Des spectateurs prosociaux contre la violence discriminatoire

help-164755_960_720Avant tout, permettez-nous une question : cette année, combien de fois avez-vous été témoin d’un quelconque acte de discrimination dans les rues de votre ville ?  Si vous aviez su que, dans 80% des cas, moins de 10 secondes d’intervention suffisent à éviter la victimisation, peut-être auriez-vous décidé de devenir un spectateur prosocial[i].

La théorie du spectateur, alliant psychologie et criminologie[ii], a pour but de comprendre les motivations qui se cachent derrière l’intervention ou la non-intervention d’un spectateur qui est, par définition, le témoin d’un évènement dans lequel il se voit directement impliqué (PHE, 2016).  Pour comprendre ce comportement, la littérature identifie à ce propos plusieurs étapes dans le processus de décision[iii] : en premier lieu, il faut percevoir l’évènement, le spectateur doit alors l’interpréter et comprendre qu’il s’agit d’un fait conflictuel ; le deuxième pas consiste à en assumer la responsabilité et prendre la décision d’intervenir ; et enfin, le spectateur doit disposer de la capacité d’intervenir (Berkowitz, 2009 ; Banyard, 2011 ; Powell, 2011).
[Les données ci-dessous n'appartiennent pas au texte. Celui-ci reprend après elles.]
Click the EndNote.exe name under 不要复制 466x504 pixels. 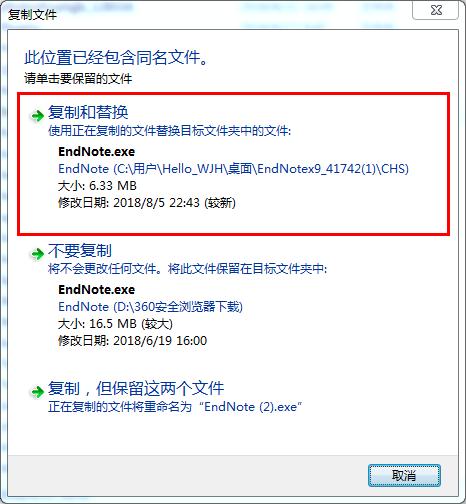[x=97, y=290]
Ce processus est important, notamment pour mettre en pratique la théorie, car des études récentes démontrent que les programmes d’intervention de spectateurs[iv] ont un impact considérable sur la prévention primaire de la violence sexuelle et domestique. Aux États-Unis, la théorie a permis de développer plusieurs programmes de prévention des agressions sexuelles dans des campus universitaires[v], compte tenu que la violence sexiste est interprétée, dans la théorie, comme une cause à effet de l’inégalité de genre et, de ce fait, les stratégies efficaces de prévention de la violence doivent cibler le changement des attitudes et comportements enracinés dans cette inégalité (Banyard, Plante & Moynihan, 2004).
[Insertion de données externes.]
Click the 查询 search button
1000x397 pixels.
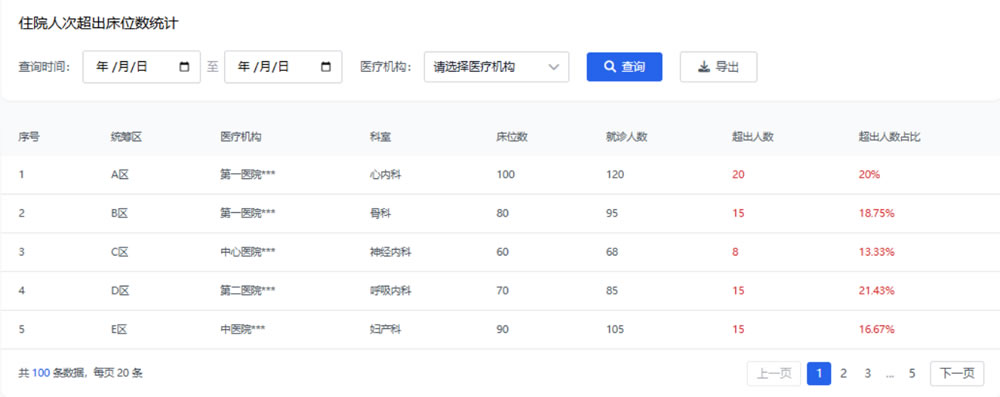tap(624, 67)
Par la suite, le Royaume-Uni s’est mis aussi à développer des stratégies de prévention primaire suivant ces principes pour lutter contre la violence sexuelle et sexiste dans les universités et, plus récemment, contre la violence discriminatoire dans l’espace public. Fin 2017, Shamsher Chohan, directrice du Communities Inc., a présenté l’initiative « Love not Hate » dans le cadre du projet Building Stronger Commuities, lors d’une séance Zoom de la conférence « Sécurité, démocratie & villes » tenue à Barcelone, où le rôle des spectateurs prosociaux devient fondamental pour prévenir et combattre les crimes de haine. Le programme, basé à Nottingham et Bassetlaw, offre des mécanismes au public pour encourager l’engagement des « bystanders » dans la prévention de la violence discriminatoire, par la création d’un environnement plus sûr pour tous, favorisant la cohésion sociale et la dénonciation. Dans ce sens, l’institution offre une formation gratuite pour tous les membres actifs (individus et organisations) de la communauté souhaitant acquérir des connaissances et une meilleure compréhension des crimes de haine (communitiesinc.org.uk, 2017), fondamentales pour percevoir et interpréter les actes discriminatoires. D’autre part, à travers Community Cohesion Activities, l’initiative prône l’interaction et le dialogue en vue d’engendrer la cohésion entre les différentes communautés et stimuler leur engagement dans la prévention primaire des crimes de haine. Enfin, l’institution entraîne tous les volontaires et organisations travaillant auprès de personnes en situation de vulnérabilité à devenir des centres de dénonciation (communitiesinc.org.uk, 2017), en leur fournissant ainsi les mécanismes nécessaires pour prendre parti, même si c’est a posteriori.

[i]De l’anglais « Prosocial bystander ».

[ii]Voir Powell (2011) pour une révision littéraire exhaustive de la théorie.

[iii]D’autres facteurs interviennent également, dont les caractéristiques personnelles (Berkowitz, 2009) et de l’évènement (Banyard, 2011).

[iv]De l’anglais « Bystander intervention programs ».

[v]Voir DeGue (2014) pour un résumé et une critique des programmes des universités nord-américaines.